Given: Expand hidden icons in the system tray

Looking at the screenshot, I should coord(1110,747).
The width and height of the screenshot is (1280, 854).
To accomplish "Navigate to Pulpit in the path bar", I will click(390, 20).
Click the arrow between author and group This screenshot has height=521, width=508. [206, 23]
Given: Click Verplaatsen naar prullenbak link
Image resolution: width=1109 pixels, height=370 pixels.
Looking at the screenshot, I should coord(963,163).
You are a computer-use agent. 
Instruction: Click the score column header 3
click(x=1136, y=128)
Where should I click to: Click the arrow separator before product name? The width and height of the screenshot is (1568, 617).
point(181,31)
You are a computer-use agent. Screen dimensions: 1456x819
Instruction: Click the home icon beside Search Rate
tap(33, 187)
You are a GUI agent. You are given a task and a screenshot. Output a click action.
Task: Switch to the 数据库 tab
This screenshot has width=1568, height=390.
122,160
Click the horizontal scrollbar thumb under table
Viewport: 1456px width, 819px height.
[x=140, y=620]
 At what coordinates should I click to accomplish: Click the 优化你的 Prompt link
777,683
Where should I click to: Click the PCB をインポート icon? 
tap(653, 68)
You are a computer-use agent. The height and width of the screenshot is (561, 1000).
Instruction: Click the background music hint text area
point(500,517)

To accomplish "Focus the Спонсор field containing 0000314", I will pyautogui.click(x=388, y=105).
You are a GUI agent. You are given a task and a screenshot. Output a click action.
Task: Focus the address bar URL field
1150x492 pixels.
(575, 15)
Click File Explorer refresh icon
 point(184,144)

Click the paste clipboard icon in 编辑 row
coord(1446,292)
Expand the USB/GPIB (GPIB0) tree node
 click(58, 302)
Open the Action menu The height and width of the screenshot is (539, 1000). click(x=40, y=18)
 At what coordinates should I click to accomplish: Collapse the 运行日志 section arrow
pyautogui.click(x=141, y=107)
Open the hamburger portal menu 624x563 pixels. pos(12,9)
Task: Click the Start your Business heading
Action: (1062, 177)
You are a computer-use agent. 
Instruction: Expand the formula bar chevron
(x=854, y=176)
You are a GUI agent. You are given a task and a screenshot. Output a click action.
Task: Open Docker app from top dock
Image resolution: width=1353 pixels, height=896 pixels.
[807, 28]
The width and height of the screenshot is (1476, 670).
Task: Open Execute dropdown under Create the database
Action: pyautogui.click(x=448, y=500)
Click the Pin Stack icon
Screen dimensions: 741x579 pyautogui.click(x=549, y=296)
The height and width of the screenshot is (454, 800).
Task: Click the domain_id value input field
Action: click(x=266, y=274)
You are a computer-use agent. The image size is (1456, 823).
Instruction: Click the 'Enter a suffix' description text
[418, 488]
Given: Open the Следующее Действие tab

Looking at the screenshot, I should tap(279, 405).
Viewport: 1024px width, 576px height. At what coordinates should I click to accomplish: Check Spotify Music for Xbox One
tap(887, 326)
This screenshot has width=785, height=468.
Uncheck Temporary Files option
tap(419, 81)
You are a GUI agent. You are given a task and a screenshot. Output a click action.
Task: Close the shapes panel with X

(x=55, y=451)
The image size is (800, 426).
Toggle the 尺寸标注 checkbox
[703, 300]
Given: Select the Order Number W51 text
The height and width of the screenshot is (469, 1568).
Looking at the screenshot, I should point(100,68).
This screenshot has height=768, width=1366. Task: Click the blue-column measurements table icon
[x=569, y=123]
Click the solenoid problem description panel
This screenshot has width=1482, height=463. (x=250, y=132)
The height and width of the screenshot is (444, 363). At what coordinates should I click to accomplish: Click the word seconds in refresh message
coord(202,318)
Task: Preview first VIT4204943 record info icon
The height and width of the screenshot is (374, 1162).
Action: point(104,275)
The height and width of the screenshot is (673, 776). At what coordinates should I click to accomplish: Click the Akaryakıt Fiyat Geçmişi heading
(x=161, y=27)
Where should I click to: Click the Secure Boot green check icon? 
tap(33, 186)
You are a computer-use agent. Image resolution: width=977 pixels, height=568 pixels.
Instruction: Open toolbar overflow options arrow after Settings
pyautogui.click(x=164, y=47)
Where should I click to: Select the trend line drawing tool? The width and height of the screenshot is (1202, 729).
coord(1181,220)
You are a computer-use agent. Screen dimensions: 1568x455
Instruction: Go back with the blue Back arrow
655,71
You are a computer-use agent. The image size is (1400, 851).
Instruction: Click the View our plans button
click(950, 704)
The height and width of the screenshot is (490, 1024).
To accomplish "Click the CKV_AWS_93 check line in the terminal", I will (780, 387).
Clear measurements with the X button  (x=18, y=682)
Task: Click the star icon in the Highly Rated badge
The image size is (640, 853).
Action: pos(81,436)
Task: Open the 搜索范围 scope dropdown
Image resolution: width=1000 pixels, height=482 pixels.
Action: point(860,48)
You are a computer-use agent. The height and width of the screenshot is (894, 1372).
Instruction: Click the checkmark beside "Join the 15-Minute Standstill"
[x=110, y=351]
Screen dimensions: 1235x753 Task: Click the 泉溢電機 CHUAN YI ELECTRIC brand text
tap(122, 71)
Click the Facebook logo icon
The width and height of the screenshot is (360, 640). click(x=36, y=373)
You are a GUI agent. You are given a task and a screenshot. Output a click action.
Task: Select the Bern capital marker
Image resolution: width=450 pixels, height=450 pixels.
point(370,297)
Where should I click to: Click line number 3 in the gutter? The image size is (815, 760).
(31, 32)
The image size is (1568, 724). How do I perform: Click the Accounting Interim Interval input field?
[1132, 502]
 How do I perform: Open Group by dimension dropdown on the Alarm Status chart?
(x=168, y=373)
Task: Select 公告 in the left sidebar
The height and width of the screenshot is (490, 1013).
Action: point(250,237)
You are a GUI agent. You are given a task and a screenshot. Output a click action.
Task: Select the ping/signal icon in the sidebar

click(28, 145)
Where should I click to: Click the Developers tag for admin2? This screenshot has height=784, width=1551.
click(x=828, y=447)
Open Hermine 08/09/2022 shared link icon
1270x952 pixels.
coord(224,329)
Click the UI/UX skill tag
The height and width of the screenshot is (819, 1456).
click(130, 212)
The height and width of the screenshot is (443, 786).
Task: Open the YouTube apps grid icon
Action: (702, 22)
::::::::
*Problem to solve*
Reproduce all the records above, swapping every "computer-use agent" for "screen-control agent" and keeping everything else the same.

*Complete answer*
Given: Expand hidden icons in the system tray

Looking at the screenshot, I should coord(1110,747).
The width and height of the screenshot is (1280, 854).
To accomplish "Navigate to Pulpit in the path bar", I will click(390, 20).
Click the arrow between author and group This screenshot has height=521, width=508. [206, 23]
Given: Click Verplaatsen naar prullenbak link
Image resolution: width=1109 pixels, height=370 pixels.
Looking at the screenshot, I should coord(963,163).
You are a screen-control agent. 
Instruction: Click the score column header 3
click(x=1136, y=128)
Where should I click to: Click the arrow separator before product name? The width and height of the screenshot is (1568, 617).
point(181,31)
You are a screen-control agent. Screen dimensions: 1456x819
Instruction: Click the home icon beside Search Rate
tap(33, 187)
You are a GUI agent. You are given a task and a screenshot. Output a click action.
Task: Switch to the 数据库 tab
This screenshot has width=1568, height=390.
122,160
Click the horizontal scrollbar thumb under table
Viewport: 1456px width, 819px height.
[x=140, y=620]
 At what coordinates should I click to accomplish: Click the 优化你的 Prompt link
777,683
Where should I click to: Click the PCB をインポート icon? 
tap(653, 68)
You are a screen-control agent. The height and width of the screenshot is (561, 1000).
Instruction: Click the background music hint text area
point(500,517)

To accomplish "Focus the Спонсор field containing 0000314", I will pyautogui.click(x=388, y=105).
You are a GUI agent. You are given a task and a screenshot. Output a click action.
Task: Focus the address bar URL field
1150x492 pixels.
(575, 15)
Click File Explorer refresh icon
 point(184,144)

Click the paste clipboard icon in 编辑 row
coord(1446,292)
Expand the USB/GPIB (GPIB0) tree node
 click(58, 302)
Open the Action menu The height and width of the screenshot is (539, 1000). click(x=40, y=18)
 At what coordinates should I click to accomplish: Collapse the 运行日志 section arrow
pyautogui.click(x=141, y=107)
Open the hamburger portal menu 624x563 pixels. pos(12,9)
Task: Click the Start your Business heading
Action: (1062, 177)
You are a screen-control agent. 
Instruction: Expand the formula bar chevron
(x=854, y=176)
You are a GUI agent. You are given a task and a screenshot. Output a click action.
Task: Open Docker app from top dock
Image resolution: width=1353 pixels, height=896 pixels.
[807, 28]
The width and height of the screenshot is (1476, 670).
Task: Open Execute dropdown under Create the database
Action: pyautogui.click(x=448, y=500)
Click the Pin Stack icon
Screen dimensions: 741x579 pyautogui.click(x=549, y=296)
The height and width of the screenshot is (454, 800).
Task: Click the domain_id value input field
Action: click(x=266, y=274)
You are a screen-control agent. The image size is (1456, 823).
Instruction: Click the 'Enter a suffix' description text
[418, 488]
Given: Open the Следующее Действие tab

Looking at the screenshot, I should tap(279, 405).
Viewport: 1024px width, 576px height. At what coordinates should I click to accomplish: Check Spotify Music for Xbox One
tap(887, 326)
This screenshot has width=785, height=468.
Uncheck Temporary Files option
tap(419, 81)
You are a GUI agent. You are given a task and a screenshot. Output a click action.
Task: Close the shapes panel with X

(x=55, y=451)
The image size is (800, 426).
Toggle the 尺寸标注 checkbox
[703, 300]
Given: Select the Order Number W51 text
The height and width of the screenshot is (469, 1568).
Looking at the screenshot, I should point(100,68).
This screenshot has height=768, width=1366. Task: Click the blue-column measurements table icon
[x=569, y=123]
Click the solenoid problem description panel
This screenshot has width=1482, height=463. (x=250, y=132)
The height and width of the screenshot is (444, 363). At what coordinates should I click to accomplish: Click the word seconds in refresh message
coord(202,318)
Task: Preview first VIT4204943 record info icon
The height and width of the screenshot is (374, 1162).
Action: point(104,275)
The height and width of the screenshot is (673, 776). At what coordinates should I click to accomplish: Click the Akaryakıt Fiyat Geçmişi heading
(x=161, y=27)
Where should I click to: Click the Secure Boot green check icon? 
tap(33, 186)
You are a screen-control agent. Image resolution: width=977 pixels, height=568 pixels.
Instruction: Open toolbar overflow options arrow after Settings
pyautogui.click(x=164, y=47)
Where should I click to: Select the trend line drawing tool? The width and height of the screenshot is (1202, 729).
coord(1181,220)
You are a screen-control agent. Screen dimensions: 1568x455
Instruction: Go back with the blue Back arrow
655,71
You are a screen-control agent. The image size is (1400, 851).
Instruction: Click the View our plans button
click(950, 704)
The height and width of the screenshot is (490, 1024).
To accomplish "Click the CKV_AWS_93 check line in the terminal", I will (780, 387).
Clear measurements with the X button  (x=18, y=682)
Task: Click the star icon in the Highly Rated badge
The image size is (640, 853).
Action: pos(81,436)
Task: Open the 搜索范围 scope dropdown
Image resolution: width=1000 pixels, height=482 pixels.
Action: point(860,48)
You are a screen-control agent. The height and width of the screenshot is (894, 1372).
Instruction: Click the checkmark beside "Join the 15-Minute Standstill"
[x=110, y=351]
Screen dimensions: 1235x753 Task: Click the 泉溢電機 CHUAN YI ELECTRIC brand text
tap(122, 71)
Click the Facebook logo icon
The width and height of the screenshot is (360, 640). click(x=36, y=373)
You are a GUI agent. You are given a task and a screenshot. Output a click action.
Task: Select the Bern capital marker
Image resolution: width=450 pixels, height=450 pixels.
point(370,297)
Where should I click to: Click line number 3 in the gutter? The image size is (815, 760).
(31, 32)
The image size is (1568, 724). How do I perform: Click the Accounting Interim Interval input field?
[1132, 502]
 How do I perform: Open Group by dimension dropdown on the Alarm Status chart?
(x=168, y=373)
Task: Select 公告 in the left sidebar
The height and width of the screenshot is (490, 1013).
Action: point(250,237)
You are a GUI agent. You are given a task and a screenshot. Output a click action.
Task: Select the ping/signal icon in the sidebar

click(28, 145)
Where should I click to: Click the Developers tag for admin2? This screenshot has height=784, width=1551.
click(x=828, y=447)
Open Hermine 08/09/2022 shared link icon
1270x952 pixels.
coord(224,329)
Click the UI/UX skill tag
The height and width of the screenshot is (819, 1456).
click(130, 212)
The height and width of the screenshot is (443, 786).
Task: Open the YouTube apps grid icon
Action: (702, 22)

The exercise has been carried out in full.